22 de dezembro de 2025
Politica

Anos temáticos não salvam geleiras

O Ano Internacional da Preservação das Geleiras, proclamado pela ONU para 2025, chega ao fim sem entregar o que prometeu. O objetivo era claro. Conscientizar, gerar ação política e contribuir para a redução do ritmo acelerado de derretimento do gelo no planeta. Estamos em dezembro e o balanço é duro. As geleiras continuam desaparecendo, as emissões seguem altas e as decisões políticas evitaram, mais uma vez, enfrentar a raiz do problema.

Como pesquisadora antártica, sei exatamente o que significa perder gelo. Não é uma abstração distante. É impacto direto nas regiões polares, no nível do mar, nos oceanos e, sim, no Brasil. As mudanças que nós cientistas observamos na Antártica hoje afetam correntes oceânicas, padrões climáticos e eventos extremos que já sentimos no nosso território. Os dados científicos divulgados ao longo de 2025 não deixam espaço para otimismo. Sob os atuais planos de (não) ação climática dos governos, cerca de 3 mil geleiras devem desaparecer por ano a partir de 2040, mantendo esse ritmo até 2060. Ao final do século, aproximadamente 80% das geleiras existentes hoje terão desaparecido. O Ártico registrou o ano mais quente desde o início dos registros, com temperaturas 1,60°C acima da média recente.

O Ano das Geleiras produziu comunicados institucionais, eventos pontuais e relatórios robustos, mas teve baixa repercussão na mídia e quase nenhuma tradução em políticas públicas concretas. O Dia Mundial das Geleiras, por exemplo, instituído em 21 de março de 2025, passou despercebido por grande parte da sociedade, inclusive por profissionais da área ambiental, sem gerar compromissos vinculantes ou mudanças estruturais.

» **Material fornecido**

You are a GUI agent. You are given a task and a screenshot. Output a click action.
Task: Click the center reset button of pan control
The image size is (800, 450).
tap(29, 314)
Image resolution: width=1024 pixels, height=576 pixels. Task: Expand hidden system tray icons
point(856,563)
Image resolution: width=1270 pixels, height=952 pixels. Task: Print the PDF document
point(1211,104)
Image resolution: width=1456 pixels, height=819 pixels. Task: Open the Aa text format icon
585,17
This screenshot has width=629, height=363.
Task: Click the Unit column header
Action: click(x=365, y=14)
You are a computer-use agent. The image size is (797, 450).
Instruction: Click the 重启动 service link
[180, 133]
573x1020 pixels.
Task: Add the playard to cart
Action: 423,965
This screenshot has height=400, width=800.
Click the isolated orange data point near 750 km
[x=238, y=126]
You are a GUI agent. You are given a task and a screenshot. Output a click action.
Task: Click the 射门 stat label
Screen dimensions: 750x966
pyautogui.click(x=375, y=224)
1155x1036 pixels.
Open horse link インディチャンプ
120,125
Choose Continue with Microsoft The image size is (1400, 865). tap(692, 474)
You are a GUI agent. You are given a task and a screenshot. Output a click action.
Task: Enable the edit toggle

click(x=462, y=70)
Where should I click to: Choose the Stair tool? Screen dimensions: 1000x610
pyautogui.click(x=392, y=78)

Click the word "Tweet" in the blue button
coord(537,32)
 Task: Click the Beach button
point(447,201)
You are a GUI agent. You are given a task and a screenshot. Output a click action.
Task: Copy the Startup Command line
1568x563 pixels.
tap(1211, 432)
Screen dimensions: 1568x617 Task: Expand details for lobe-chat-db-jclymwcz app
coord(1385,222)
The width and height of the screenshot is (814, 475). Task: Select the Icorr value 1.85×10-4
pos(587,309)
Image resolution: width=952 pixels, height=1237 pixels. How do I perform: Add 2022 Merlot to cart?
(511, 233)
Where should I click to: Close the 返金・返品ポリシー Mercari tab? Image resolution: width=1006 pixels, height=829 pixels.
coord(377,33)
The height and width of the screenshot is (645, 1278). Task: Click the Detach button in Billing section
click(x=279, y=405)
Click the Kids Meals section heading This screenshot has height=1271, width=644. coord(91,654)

» **Ações a realizar**
• a. Reproduza literalmente as linhas dos registros que vão do início deles até a linha que contém "point(1211,104)", incluindo ambas as extremidades.
• b. Prossiga com o artigo sobre o Ano Internacional da Preservação das Geleiras a partir da última frase apresentada.

» **Respostas em ordem**
• a.
You are a GUI agent. You are given a task and a screenshot. Output a click action.
Task: Click the center reset button of pan control
The image size is (800, 450).
tap(29, 314)
Image resolution: width=1024 pixels, height=576 pixels. Task: Expand hidden system tray icons
point(856,563)
Image resolution: width=1270 pixels, height=952 pixels. Task: Print the PDF document
point(1211,104)

• b.
Estive na COP30 e vi isso de perto. As discussões sobre a criosfera existiram. Estavam nos estandes, nas apresentações técnicas e nos dados reais de derretimento apresentados por pesquisadores do mundo inteiro. Falava-se de perdas irreversíveis, de colapso de sistemas glaciais e de impactos em cascata no clima global. O problema é que essas discussões não chegaram aos políticos. Ficaram restritas ao espaço da ciência, longe das mesas onde decisões são tomadas.

Na COP30, onde a criosfera deveria ter sido tratada como eixo central da estabilidade climática global, as geleiras tiveram pouca visibilidade no documento final. O documento oficial evitou enfrentar o ponto mais sensível e mais importante. A redução real do uso de combustíveis fósseis. Falar em preservar gelo sem enfrentar petróleo, carvão e gás é ignorar a física básica do aquecimento global.

O caso da Argentina escancara ainda mais esse fracasso. Em pleno Ano Internacional da Preservação das Geleiras, surgiram propostas para flexibilizar a “Ley 26.639”, uma das legislações mais importantes de proteção de glaciares e zonas periglaciais da América Latina, fundamentais para a segurança hídrica do país. A tentativa de abrir exceções para exploração mineral em áreas glaciais está gerando forte reação social, mas revela uma contradição inaceitável.

É por isso que defendo que o conhecimento faz a sociedade passar a entender o problema, a se indignar e, principalmente, a cobrar políticas públicas eficazes. Sem pressão social, não há decisão política corajosa. E sem decisão política, não há gelo que resista.

Também é a educação que nos faz compreender algo essencial. As nossas ações aqui no Brasil afetam diretamente as geleiras da Antártica, mesmo que elas pareçam distantes. E como presidente do Instituto Gelo na Bagagem, acredito profundamente na força da educação ambiental e da conscientização.

O Ano Internacional das Geleiras não foi inútil como registro histórico. Ele documentou, com dados robustos, que sabemos exatamente o que está acontecendo. Mas falhou em seu propósito central. Não freou o degelo, não fortaleceu a proteção legal das geleiras e não promoveu mudanças estruturais no modelo energético global.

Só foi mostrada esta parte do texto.